Al día siguiente Tragalumbre llamó aparte a Pinocho y le preguntó:
--¿Cómo se llama tu padre?
--Goro.
--¿Oué oficio tiene?
--El de pobre.
--¿Gana mucho?
--Lo bastante para no tener nunca un céntimo en el bolsillo. Figúrese que para comprarme la cartilla que yo necesitaba para ir a la escuela vendió la única chaqueta que tenía; una chaqueta tan llena de remiendos y de piezas que parecía un mapa.
--¡Pobre hombre! ¡Me da lástima! Aquí tienes cinco monedas de oro. Vete en seguida a llevárselas, y dale muchos recuerdos de mi parte.
Como puede suponerse, Pinocho dio miles de gracias a Tragalumbre; abrazó uno por uno a todos los muñecos de la compañía, incluso a los guardias civiles, y lleno de alegría se puso en camino con dirección a su casa.

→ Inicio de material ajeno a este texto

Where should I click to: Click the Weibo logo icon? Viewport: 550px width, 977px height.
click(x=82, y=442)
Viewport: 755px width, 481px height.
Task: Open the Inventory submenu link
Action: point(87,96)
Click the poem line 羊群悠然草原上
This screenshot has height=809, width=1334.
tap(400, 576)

Pero todavía no había andado medio kilómetro, cuando encontró una zorra coja y un gato ciego, que iban andando poquito a poco y ayudándose uno a otro, como buenos amigos. La zorra andaba apoyándose en el gato, que a su vez se dejaba guiar por la zorra.
--¡Buenas días, Pinocho!-- le dijo la zorra, saludándole gentilmente.
--¿Cómo sabes mi nombre!-- preguntó el muñeco.
--Porque conozco mucho a tu papa.
--¿Dónde le has visto?
--Le vi ayer en la puerta de su casa.
¿Y que hacía?
--Estaba en mangas de camisa y tiritaba de frío.
--¡Pobre papaíto mío! Pero, si Dios quiere, desde hoy ya no tendrá frío.
--¿Por qué?
--Porque yo me he convertido en un gran señor.
--¿Tú, un gran señor?-- dijo la zorra comenzando a reir burlona y descaramente. También se reía el gato, pero trataba de ocultarlo atusándose los bigotes con una de las manos.
--¡No es caso de risa!-- replicó Pinocho incomodado--. No es por daros envidia; pero mirad esto, si es que entendéis de dinero. Estas son cinco magníficas monedas de oro.
Y enseñó las monedas que le había regalado Tragalumbre.
Al oír el simpático ruido del oro, la zorra coja, sin darse cuenta, alargó la pata que parecía coja, y el gato ciego abrió tanto los ojos, que parecían dos faroles verdes; pero volvió a cerrarlos tan rápidamente, que Pinocho no llegó, a notarlo.
--¿Y qué piensas hacer con ese dinero!-- preguntó la zorra.
--Ante todo-- contestó el muñeco--, quiero comprar a mi papá una hermosa chaqueta nueva, toda bordada en oro y plata, y con botones de brillantes, y después me compraré una cartilla para mí,
--¿Para ti?
--¡Claro está; como que quiero ir a la escuela y estudiar mucho!
--¡Dios te libre!-- dijo la zorra--. Mírate en mí. Por mi loca afición al estudio he perdido una pata.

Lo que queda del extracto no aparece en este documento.